About this exercise.
Your response should consist of every line below, reproduced without alteration.
Content starts
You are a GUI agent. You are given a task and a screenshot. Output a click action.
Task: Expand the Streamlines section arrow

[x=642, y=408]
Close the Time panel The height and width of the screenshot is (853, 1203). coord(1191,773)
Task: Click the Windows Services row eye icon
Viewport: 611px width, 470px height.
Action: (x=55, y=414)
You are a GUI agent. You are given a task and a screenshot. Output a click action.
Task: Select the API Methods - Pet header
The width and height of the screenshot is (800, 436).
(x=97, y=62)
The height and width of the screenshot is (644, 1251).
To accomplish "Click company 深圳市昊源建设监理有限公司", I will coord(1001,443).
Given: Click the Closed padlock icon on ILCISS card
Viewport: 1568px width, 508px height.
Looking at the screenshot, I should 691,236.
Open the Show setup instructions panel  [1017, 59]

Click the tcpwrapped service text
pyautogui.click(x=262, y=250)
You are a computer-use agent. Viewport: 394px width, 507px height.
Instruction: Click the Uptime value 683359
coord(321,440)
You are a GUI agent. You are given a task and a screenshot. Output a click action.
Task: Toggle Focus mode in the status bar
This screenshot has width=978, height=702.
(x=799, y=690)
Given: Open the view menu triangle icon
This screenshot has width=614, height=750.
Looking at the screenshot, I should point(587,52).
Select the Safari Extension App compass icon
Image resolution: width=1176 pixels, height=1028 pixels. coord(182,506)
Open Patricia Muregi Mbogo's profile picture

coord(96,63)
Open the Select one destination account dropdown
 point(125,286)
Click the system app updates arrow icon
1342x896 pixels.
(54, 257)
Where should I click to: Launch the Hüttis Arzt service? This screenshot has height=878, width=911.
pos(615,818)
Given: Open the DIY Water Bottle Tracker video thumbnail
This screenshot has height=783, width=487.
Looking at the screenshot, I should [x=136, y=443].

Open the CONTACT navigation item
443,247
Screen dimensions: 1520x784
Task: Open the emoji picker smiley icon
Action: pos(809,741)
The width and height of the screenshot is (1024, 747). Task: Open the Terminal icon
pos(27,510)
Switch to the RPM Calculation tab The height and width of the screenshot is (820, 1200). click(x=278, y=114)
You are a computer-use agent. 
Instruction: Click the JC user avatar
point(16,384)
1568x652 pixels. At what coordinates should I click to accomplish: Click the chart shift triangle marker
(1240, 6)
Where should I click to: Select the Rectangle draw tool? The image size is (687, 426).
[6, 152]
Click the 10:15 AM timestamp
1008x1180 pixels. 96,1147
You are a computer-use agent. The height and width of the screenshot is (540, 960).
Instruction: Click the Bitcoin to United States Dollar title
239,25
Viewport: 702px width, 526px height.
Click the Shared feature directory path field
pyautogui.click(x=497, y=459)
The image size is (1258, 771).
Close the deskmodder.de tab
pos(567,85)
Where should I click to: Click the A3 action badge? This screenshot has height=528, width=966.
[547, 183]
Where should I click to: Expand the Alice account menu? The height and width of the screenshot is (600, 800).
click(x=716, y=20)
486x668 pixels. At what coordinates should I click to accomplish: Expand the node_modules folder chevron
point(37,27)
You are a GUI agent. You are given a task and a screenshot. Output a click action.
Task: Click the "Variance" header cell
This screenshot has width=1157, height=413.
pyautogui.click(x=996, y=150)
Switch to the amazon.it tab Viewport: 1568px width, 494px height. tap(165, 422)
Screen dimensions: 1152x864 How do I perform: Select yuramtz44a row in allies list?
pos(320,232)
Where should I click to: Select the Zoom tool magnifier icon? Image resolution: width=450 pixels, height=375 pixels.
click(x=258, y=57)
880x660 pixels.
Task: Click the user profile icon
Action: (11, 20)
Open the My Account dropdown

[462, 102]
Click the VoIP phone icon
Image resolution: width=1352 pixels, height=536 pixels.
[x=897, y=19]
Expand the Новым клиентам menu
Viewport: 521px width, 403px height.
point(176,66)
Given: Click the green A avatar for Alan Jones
Content ends
Response box.
You are a GUI agent. You are given a task and a screenshot. Output a click action.
Task: Expand the Streamlines section arrow

[x=642, y=408]
Close the Time panel The height and width of the screenshot is (853, 1203). coord(1191,773)
Task: Click the Windows Services row eye icon
Viewport: 611px width, 470px height.
Action: (x=55, y=414)
You are a GUI agent. You are given a task and a screenshot. Output a click action.
Task: Select the API Methods - Pet header
The width and height of the screenshot is (800, 436).
(x=97, y=62)
The height and width of the screenshot is (644, 1251).
To accomplish "Click company 深圳市昊源建设监理有限公司", I will coord(1001,443).
Given: Click the Closed padlock icon on ILCISS card
Viewport: 1568px width, 508px height.
Looking at the screenshot, I should 691,236.
Open the Show setup instructions panel  [1017, 59]

Click the tcpwrapped service text
pyautogui.click(x=262, y=250)
You are a computer-use agent. Viewport: 394px width, 507px height.
Instruction: Click the Uptime value 683359
coord(321,440)
You are a GUI agent. You are given a task and a screenshot. Output a click action.
Task: Toggle Focus mode in the status bar
This screenshot has width=978, height=702.
(x=799, y=690)
Given: Open the view menu triangle icon
This screenshot has width=614, height=750.
Looking at the screenshot, I should point(587,52).
Select the Safari Extension App compass icon
Image resolution: width=1176 pixels, height=1028 pixels. coord(182,506)
Open Patricia Muregi Mbogo's profile picture

coord(96,63)
Open the Select one destination account dropdown
 point(125,286)
Click the system app updates arrow icon
1342x896 pixels.
(54, 257)
Where should I click to: Launch the Hüttis Arzt service? This screenshot has height=878, width=911.
pos(615,818)
Given: Open the DIY Water Bottle Tracker video thumbnail
This screenshot has height=783, width=487.
Looking at the screenshot, I should [x=136, y=443].

Open the CONTACT navigation item
443,247
Screen dimensions: 1520x784
Task: Open the emoji picker smiley icon
Action: pos(809,741)
The width and height of the screenshot is (1024, 747). Task: Open the Terminal icon
pos(27,510)
Switch to the RPM Calculation tab The height and width of the screenshot is (820, 1200). click(x=278, y=114)
You are a computer-use agent. 
Instruction: Click the JC user avatar
point(16,384)
1568x652 pixels. At what coordinates should I click to accomplish: Click the chart shift triangle marker
(1240, 6)
Where should I click to: Select the Rectangle draw tool? The image size is (687, 426).
[6, 152]
Click the 10:15 AM timestamp
1008x1180 pixels. 96,1147
You are a computer-use agent. The height and width of the screenshot is (540, 960).
Instruction: Click the Bitcoin to United States Dollar title
239,25
Viewport: 702px width, 526px height.
Click the Shared feature directory path field
pyautogui.click(x=497, y=459)
The image size is (1258, 771).
Close the deskmodder.de tab
pos(567,85)
Where should I click to: Click the A3 action badge? This screenshot has height=528, width=966.
[547, 183]
Where should I click to: Expand the Alice account menu? The height and width of the screenshot is (600, 800).
click(x=716, y=20)
486x668 pixels. At what coordinates should I click to accomplish: Expand the node_modules folder chevron
point(37,27)
You are a GUI agent. You are given a task and a screenshot. Output a click action.
Task: Click the "Variance" header cell
This screenshot has width=1157, height=413.
pyautogui.click(x=996, y=150)
Switch to the amazon.it tab Viewport: 1568px width, 494px height. tap(165, 422)
Screen dimensions: 1152x864 How do I perform: Select yuramtz44a row in allies list?
pos(320,232)
Where should I click to: Select the Zoom tool magnifier icon? Image resolution: width=450 pixels, height=375 pixels.
click(x=258, y=57)
880x660 pixels.
Task: Click the user profile icon
Action: (11, 20)
Open the My Account dropdown

[462, 102]
Click the VoIP phone icon
Image resolution: width=1352 pixels, height=536 pixels.
[x=897, y=19]
Expand the Новым клиентам menu
Viewport: 521px width, 403px height.
point(176,66)
Given: Click the green A avatar for Alan Jones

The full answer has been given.